Bagi Sjahrir, pengasingan dirinya ke Digul (Papua) dan kemudian dipindahkan ke Banda Naira (Maluku) tahun 1936 semakin memupus harapannya untuk bertemu dengan istrinya, Maria. Pernikahan mereka di Medan, yang ditentang oleh pemerintah kolonial dan kemudian dihujat kaum sendiri, pemulangan paksa Maria kembali ke negeri Belanda.
Kenangan dan harapan berkumpul kembali dengan Maria dan anak-anak, pada sisi lain menjadi api bagi Sjahrir untuk terus bertahan, termasuk ketika melawan malaria. Saat pengasingan bersama Mohammad Hatta, dan kemudian bertemu dengan tahanan politik lainnya, Dokter Tjipto Mangoenkoesoemo dan Iwa Koesoemasoemantri, di Banda Naira, mereka terus berkomunikasi tentang strategi meraih kemerdekaan.
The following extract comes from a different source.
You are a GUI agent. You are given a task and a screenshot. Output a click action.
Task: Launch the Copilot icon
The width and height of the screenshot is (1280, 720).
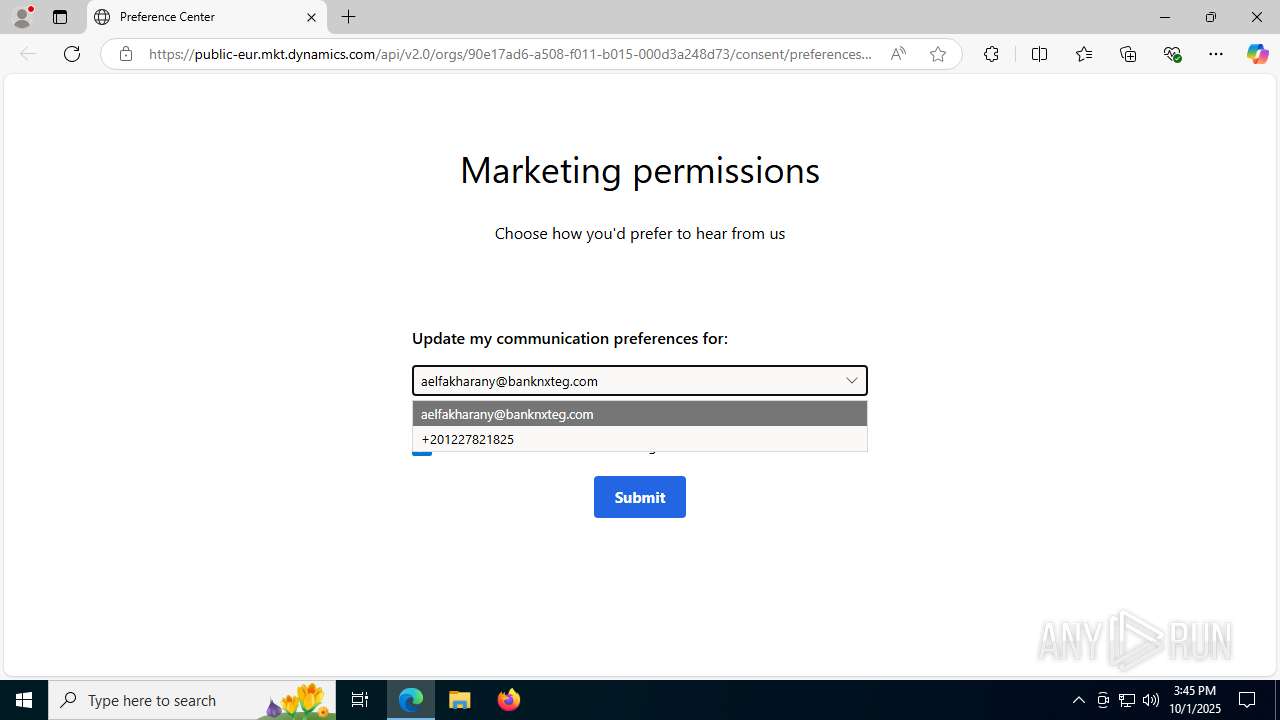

Jalinan kisah antara cinta Tanah Air dan cinta kasih kepada pasangan inilah yang menjadi pemantik berkembangnya pementasan lakon Mereka yang Menunggu di Banda Naira oleh Titimangsa Foundation. Pentas ini telah direkam pada 25 November 2021 di Gedung Kesenian Jakarta (GKJ), kemudian ditayangkan di kanal Youtube Indonesia Kaya, 17 Desember 2021. ”Sampai enam bulan ke depan lakon ini masih bisa dilakukan secara berani,” ujar Direktur Program Bakti Budaya Djarum Yayasan Renitasari Adrian, yang mendukung pementasan ini, Kamis (13/1/2022) di Jakarta.
Lakon ini, menurut sutradara Wawan Sofwan, pertama-tama dialihwahanakan oleh Gunawan Maryanto (alm) dari novel Bung di Banda karya Sergius Sutanto ke bentuk naskah teater. Wawan kemudian kembali mengadaptasi naskah lakon dari Gunawan Maryanto ke bentuk pertunjukan seperti yang bisa disaksikan sekarang. ”Ini kan kemudian jadi pertunjukan daring, pendekatannya lebih seperti pada teater sinema,” kata Wawan.
Api pengasingan
Soetan Sjahrir (Reza Rahadian) bersama Hatta (Tata Ginting) saat merapat di Banda Naira disambut Des Alwi (Akiva Sardi) kecil. Keduanya langsung bertanya rumah Dokter Tjipto (Lukman Sardi), tetapi Des justru menyarankan menuju rumah Mister Iwa (Verdi Solaiman), yang lebih dekat dari pelabuhan. Kedua calon penghuni Pulau Banda Naira itu, rupanya hanya samar-samar mengenal Mister Iwa. Mereka hanya tahu Mister Iwa pernah belajar di Rusia dan kemudian dituduh komunis karena mendalami Marxisme.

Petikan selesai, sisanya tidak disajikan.